Trecho da página:
Pode-se dizer que a formação não específica dos profissionais que atuam na área da Educação Infantil é uma grande lacuna observada pela turma, no momento do estágio. Constatou-se que muitas profissionais haviam cursado outras licenciaturas, não a Pedagogia, e isso foi mencionado nos memoriais como um aspecto que poderia estar interferindo na prática dos professores, uma vez que as licenciaturas, em geral, não apresentam no programa de suas disciplinas estudos voltados para a faixa etária da Educação Infantil.

Uma das questões abordadas nos relatórios refere-se ao planejamento, que acontecia de forma diferente em cada uma das instituições, de acordo com as ponderações das acadêmicas. Na instituição Y, o planejamento era ancorado em momentos de estudos e reflexões, e o relato a seguir expressa essa realidade:

A hora atividade além de ser um momento de preparação de atividades/materiais que serão utilizados com as crianças, é também um momento de reflexões sobre a prática pedagógica. As discussões são mediadas pela supervisora que organiza essa dinâmica, bem como indica e orienta o trabalho educativo

(M12).

Contraponto essa realidade, os relatórios de estágio realizados na instituição X indicam: “Quando é perguntado se a escola tem autonomia sobre o planejamento para a pedagoga ela responde que: A prefeitura manda o modelo, mas é flexível. É feito por semestre e dura 15 dias cada projeto” (M17). Sobre os trabalhos nessa instituição os relatos reafirmam a ausência de planejamento:

Já no início da manhã pudemos analisar quanto à postura da professora da turma, percebemos que ela não segue o planejamento, pois quando as crianças chegaram na sala ela falou: “Nossa, deixa eu ver o que eu vou fazer hoje”. Pegou o caderno e deu uma olhada

(M14).

Para as estagiárias foi perceptível o despreparo dessas professoras com relação ao planejamento que é um elemento essencial na Educação Infantil. De acordo com Ostetto (2008), o planejamento na Educação Infantil cria um espaço educativo que envolve situações que desafiam as crianças em contextos significativos, em que novas descobertas, novos conhecimentos ocorrem. Ainda de acordo com a autora, o planejamento prevê momentos significativos que proporcionam experiências tanto com o mundo físico quanto com o social.

Enunciado A: De acordo com o trecho sobre o estágio na Educação Infantil, quem media as discussões na hora atividade da instituição Y?
Enunciado B: Copie do trecho sobre o estágio na Educação Infantil a passagem que começa em "Para as estagiárias" e termina em "com o social.".

Entradas fornecidas:

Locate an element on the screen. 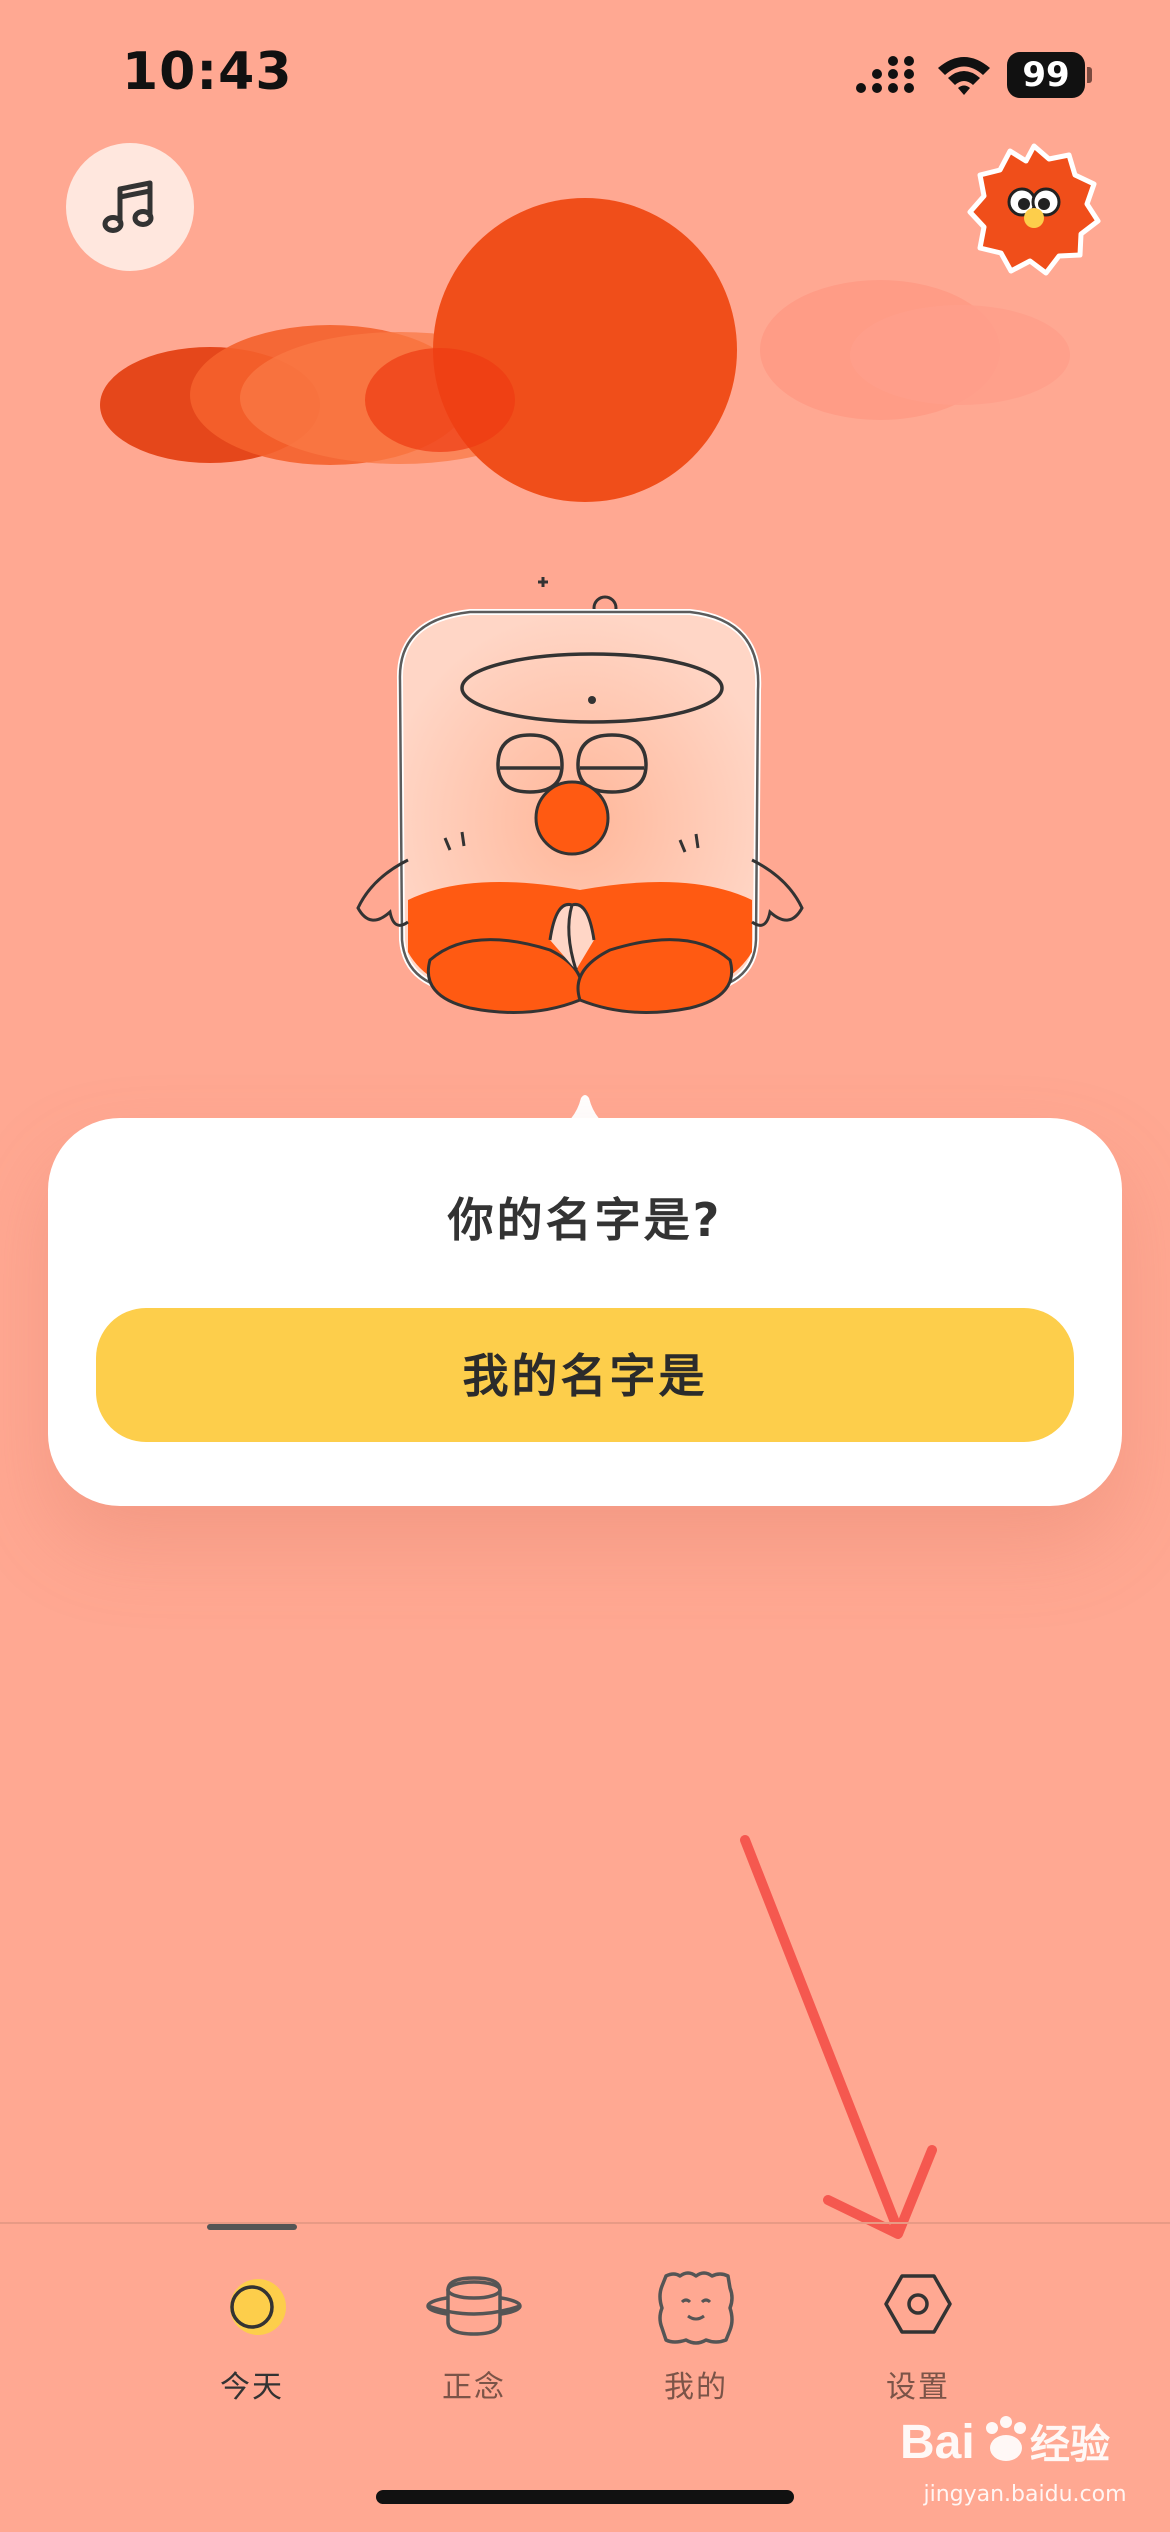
* * *
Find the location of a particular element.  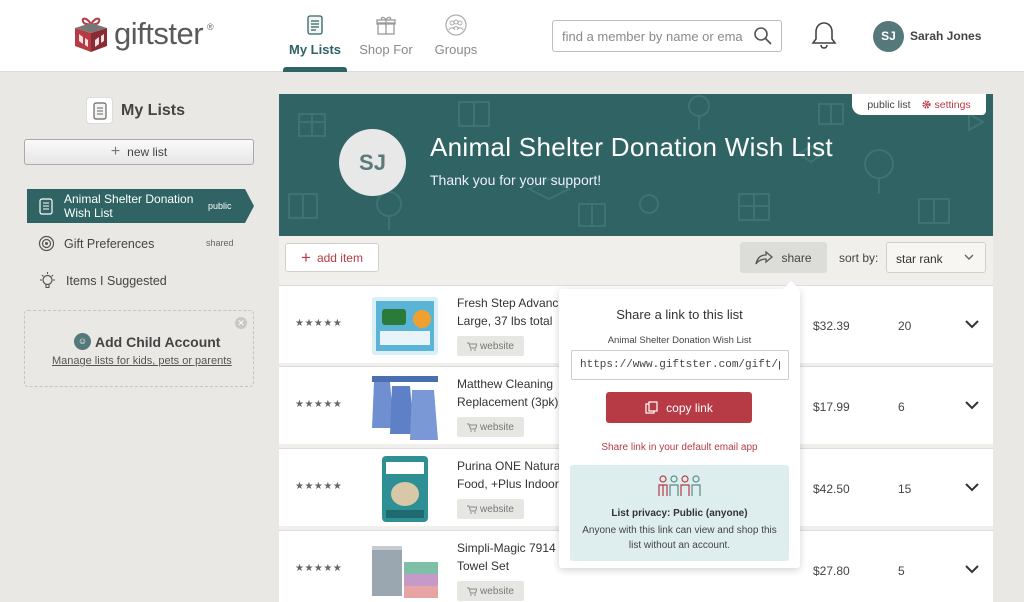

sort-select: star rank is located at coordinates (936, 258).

Espaço para resposta A: A supervisora, que organiza essa dinâmica.

Espaço para resposta B:
Para as estagiárias foi perceptível o despreparo dessas professoras com relação ao planejamento que é um elemento essencial na Educação Infantil. De acordo com Ostetto (2008), o planejamento na Educação Infantil cria um espaço educativo que envolve situações que desafiam as crianças em contextos significativos, em que novas descobertas, novos conhecimentos ocorrem. Ainda de acordo com a autora, o planejamento prevê momentos significativos que proporcionam experiências tanto com o mundo físico quanto com o social.